Stop being a drama queen. You clearly ignored the comments I posted and what I was originally responding too, and you brought up a bunch irrelevant nonsense on your own.
Stanley Armour isn't standing behind any Union Workers, they are in the back row, the coloured men are a Captain, an Officer and THREE CREW IN FRONT.
It doesn't matter. You're trying to arguing irrelevant minutia. Again, the issue I'm addressing is whether the Dunhams felt like there was a stigma involved in any such associations. This picture shows there wasn't.

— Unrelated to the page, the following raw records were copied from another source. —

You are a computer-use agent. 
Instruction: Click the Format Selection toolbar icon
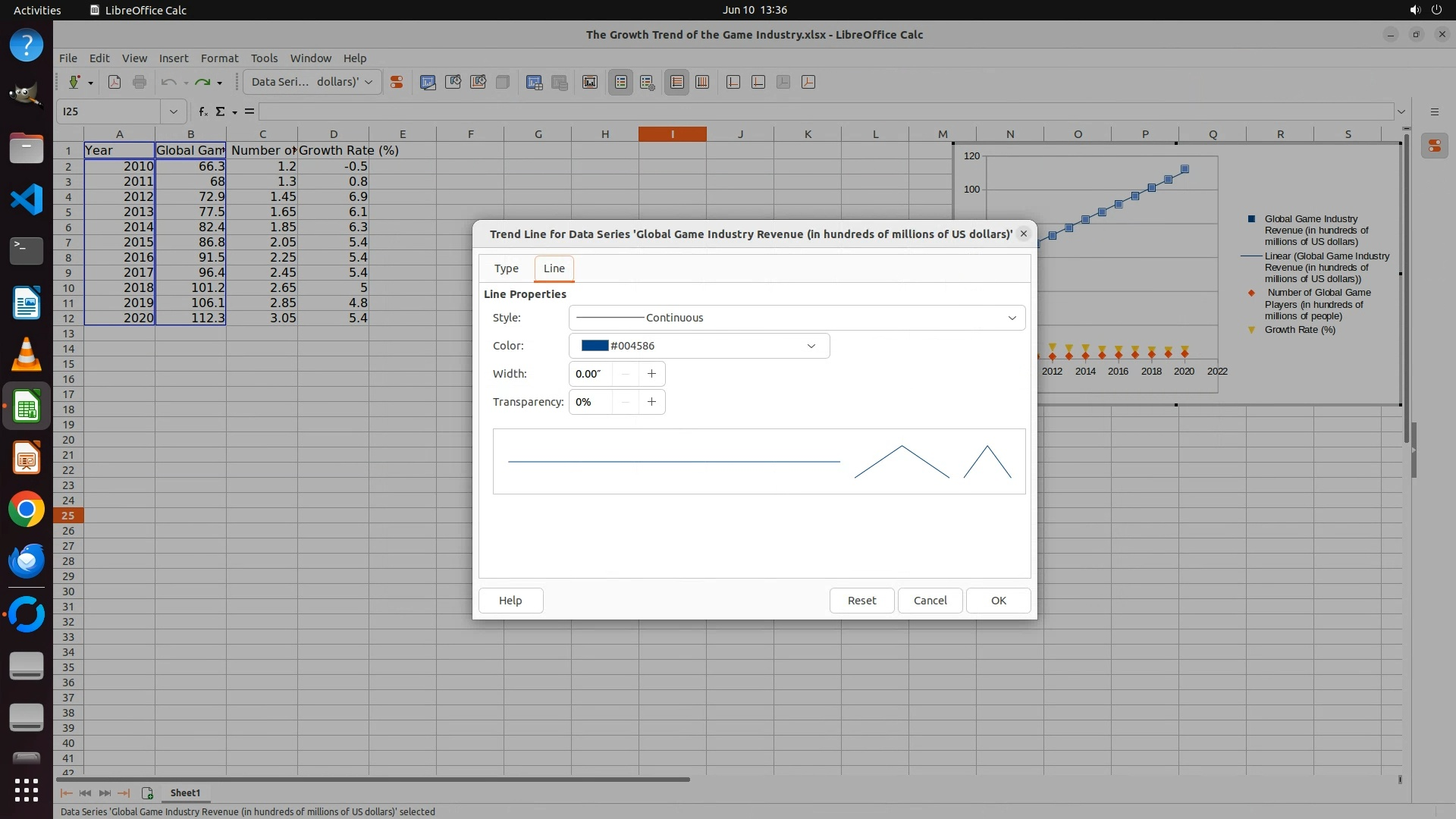(x=396, y=82)
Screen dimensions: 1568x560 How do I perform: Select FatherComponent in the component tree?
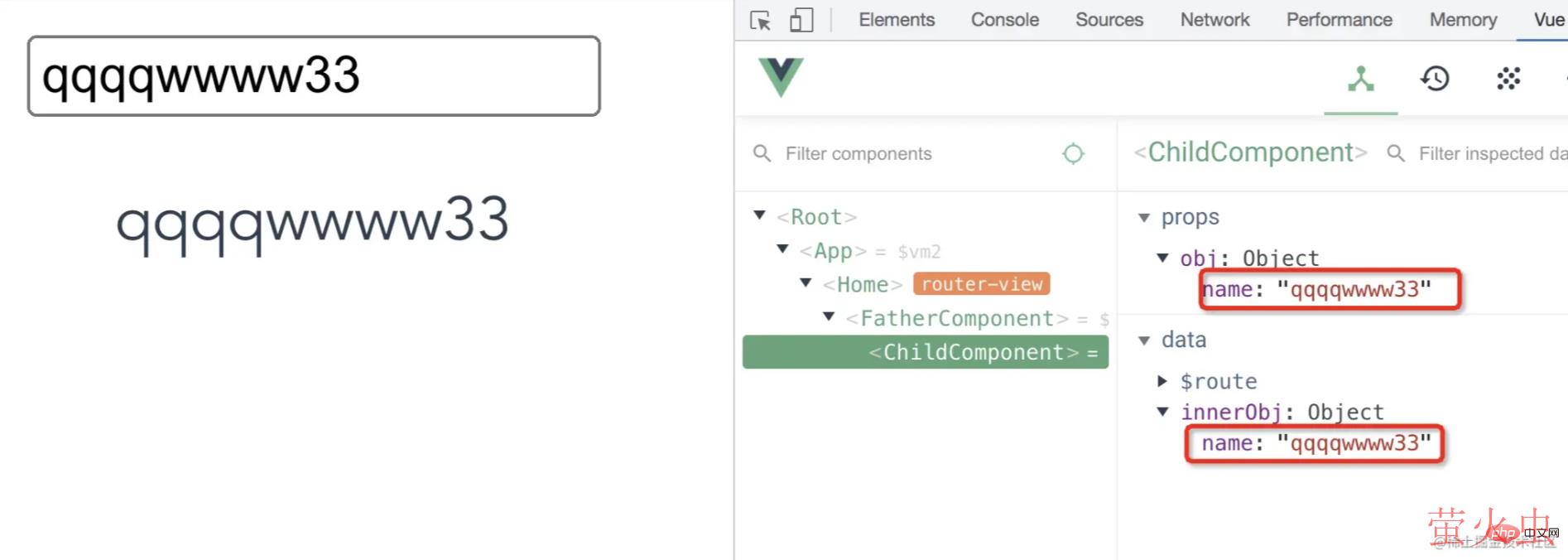coord(957,318)
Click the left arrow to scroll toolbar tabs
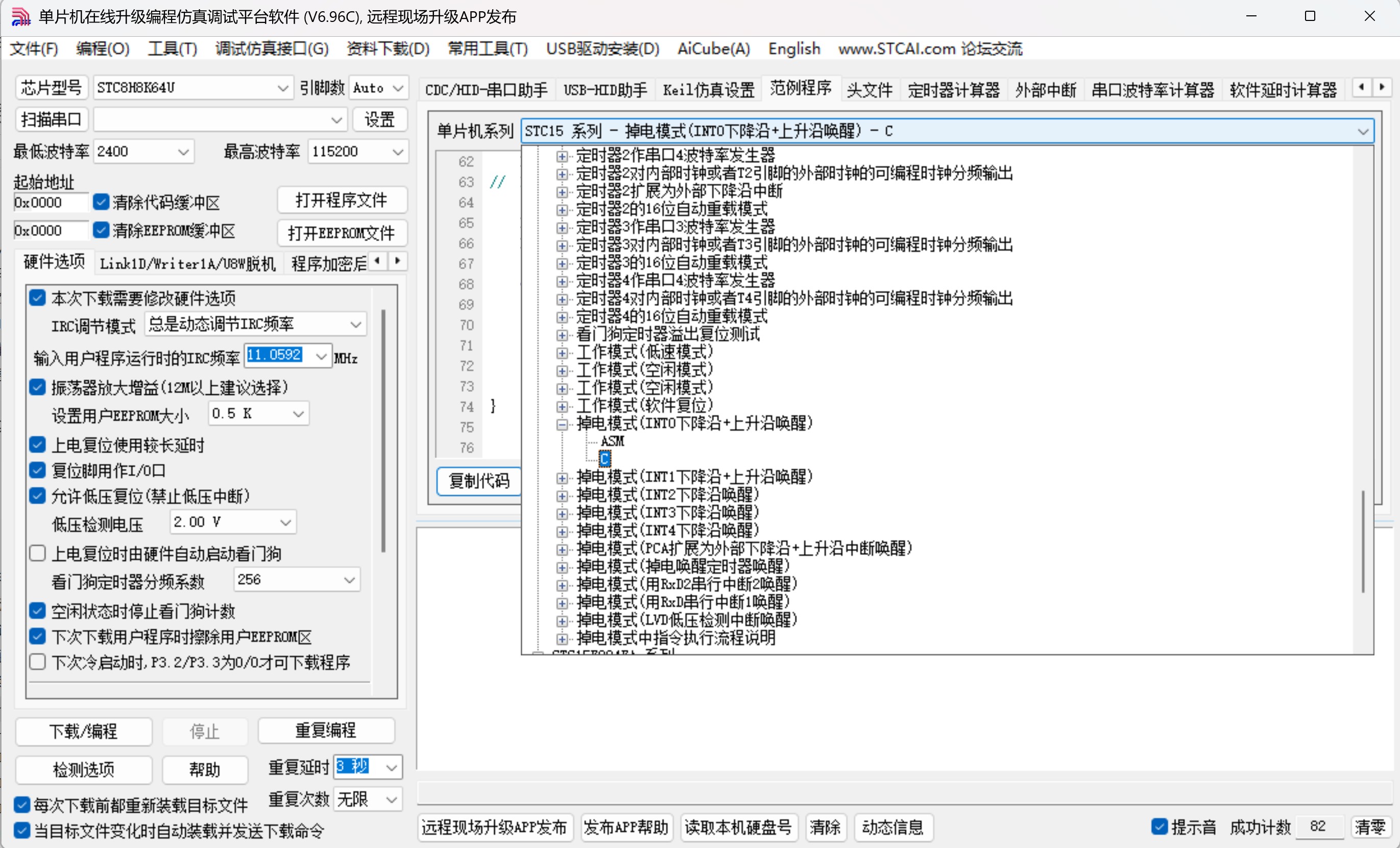 (x=1361, y=87)
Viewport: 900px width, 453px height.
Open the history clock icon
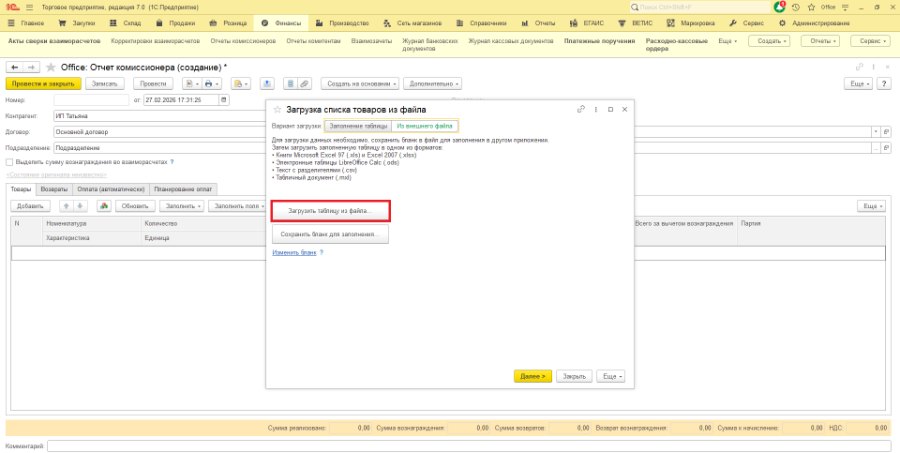coord(796,7)
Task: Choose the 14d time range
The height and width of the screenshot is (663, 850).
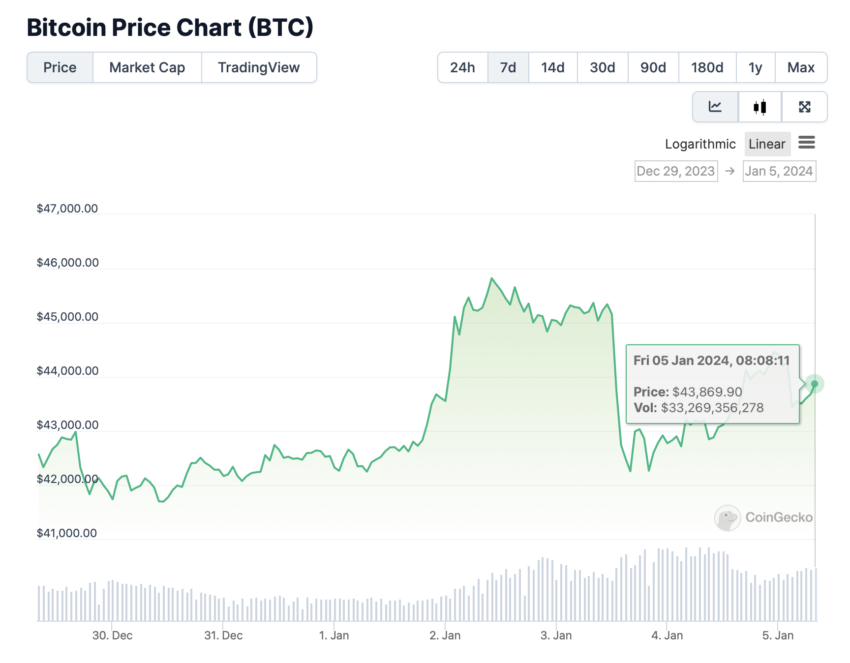Action: click(552, 68)
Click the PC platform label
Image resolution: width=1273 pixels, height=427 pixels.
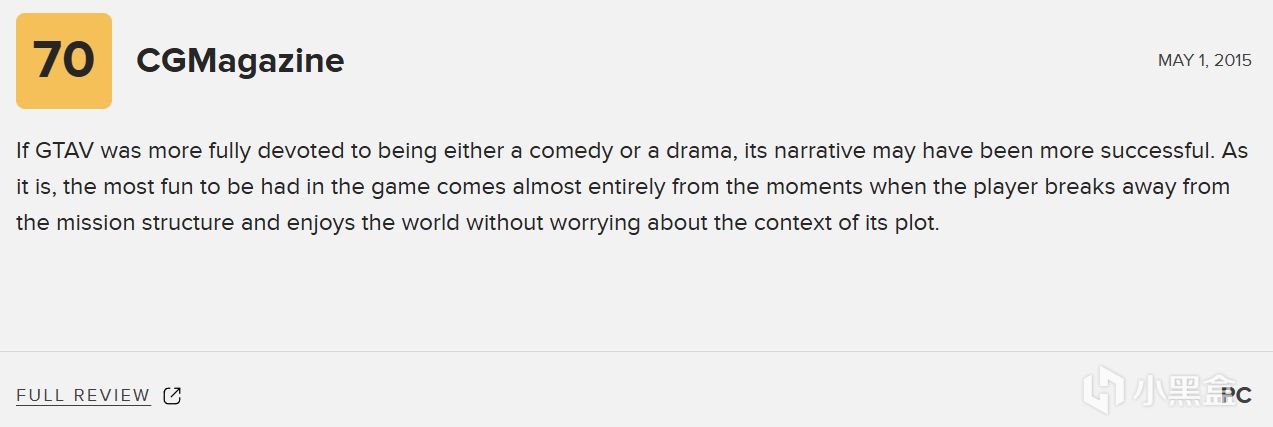[1237, 395]
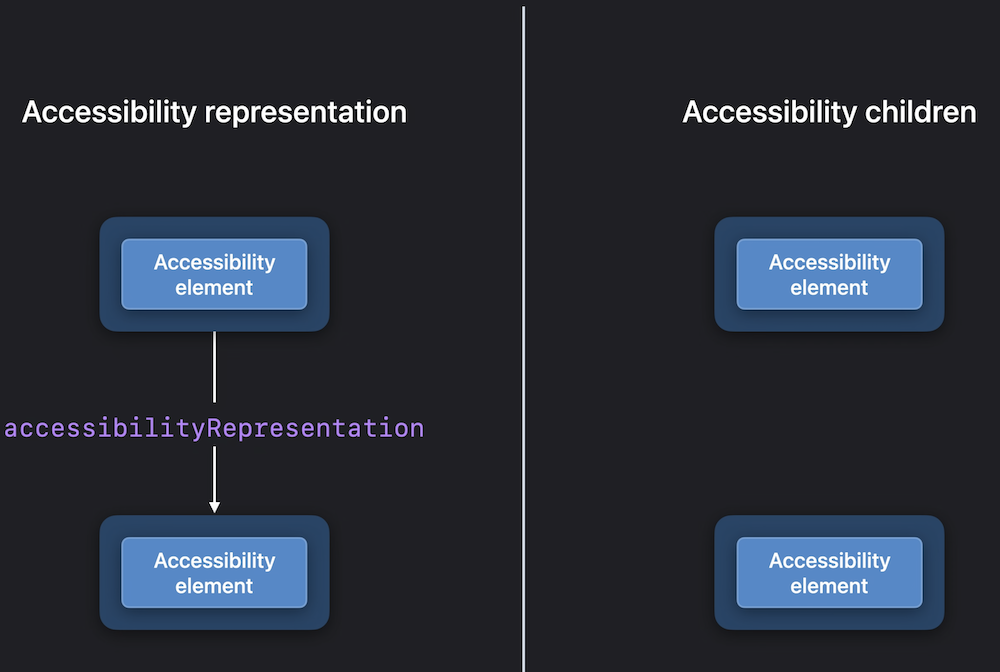Select the lower Accessibility element under Accessibility children
1000x672 pixels.
829,573
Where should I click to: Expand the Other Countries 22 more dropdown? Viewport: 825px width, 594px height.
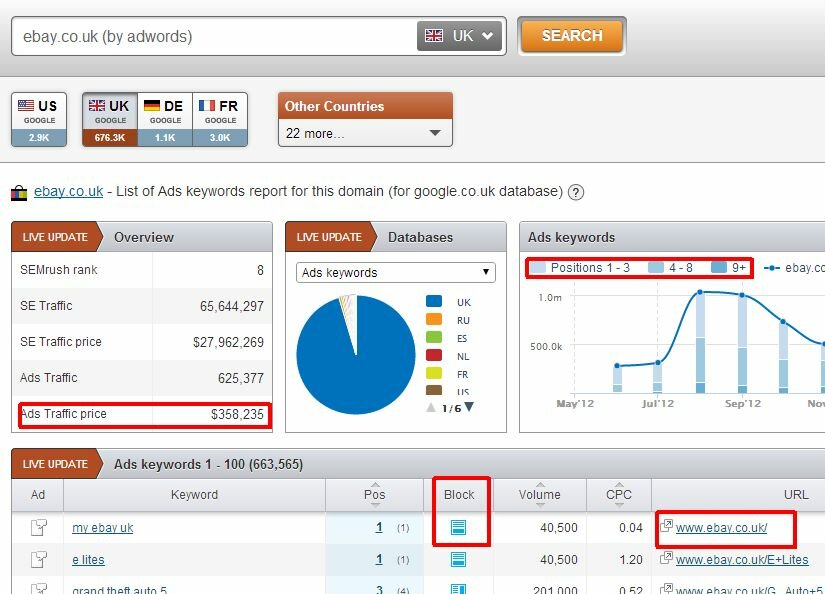point(365,133)
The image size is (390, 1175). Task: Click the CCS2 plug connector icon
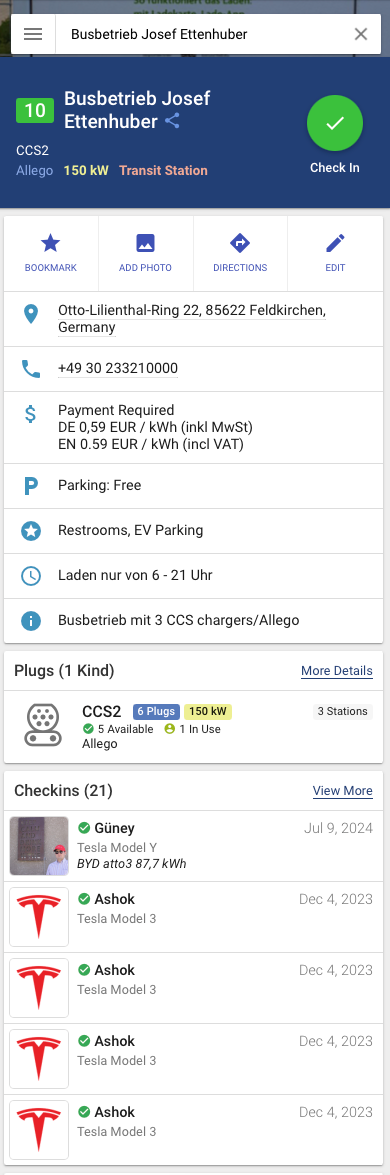43,723

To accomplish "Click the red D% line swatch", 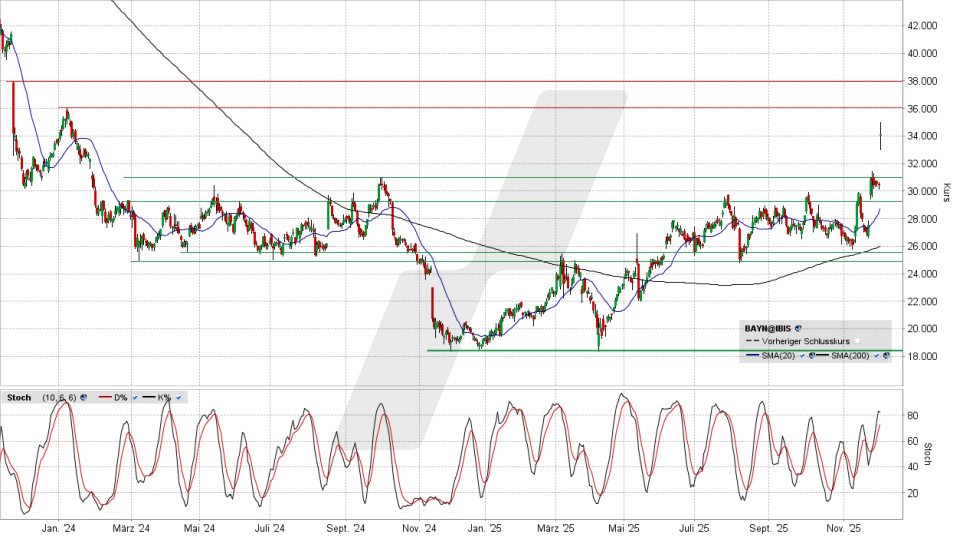I will click(105, 397).
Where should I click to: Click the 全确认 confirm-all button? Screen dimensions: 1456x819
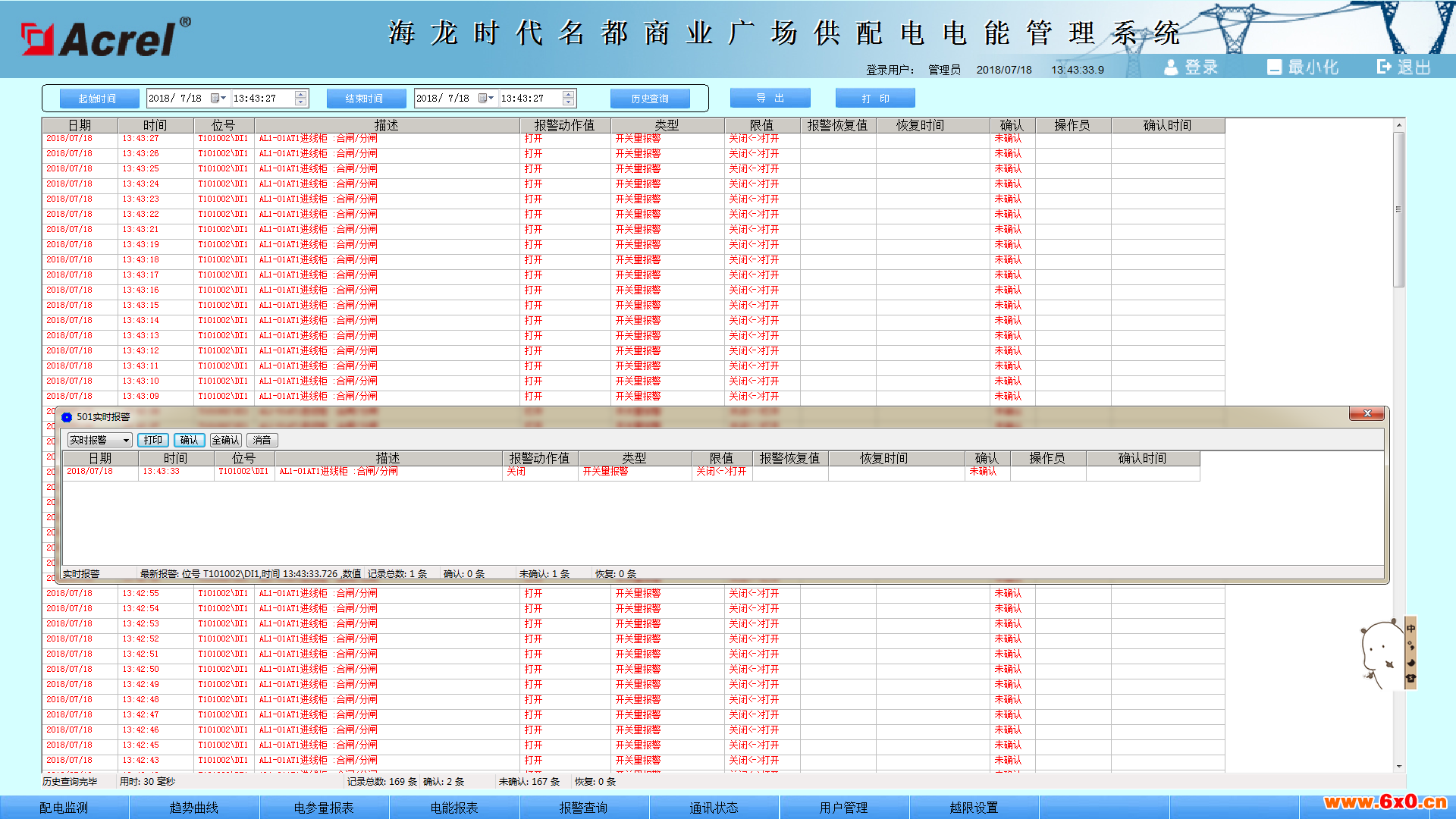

Who said anything about stigma?
x, who brought it up in posts No. 121 and 176. That's what I've been responding to, before you blundered into the converstaion.
The only stigma anyone might have felt from being called a NEGRO was the man who appears insisted on being classified as AFRICAN.
There's no evidence that Barack Sr. insisted on any such thing.
I'm not interested in what Stanley Armour might have thought. There's no evidence he ever set eyes on the kenyan student, other than the myth of Dreams - and that silly photograph that appears to have been taken on a Dock, does nothing to place them together anytime, anywhere.
And again, it doesn't matter if he set eyes on "the kenyan." The issue was whether the Dunhams would have listed Barack Sr. as African to avoid a stigma, and CLEARLY, from that picture, Stanley Armour Dunham is not concerned about any stigma from associating with anyone.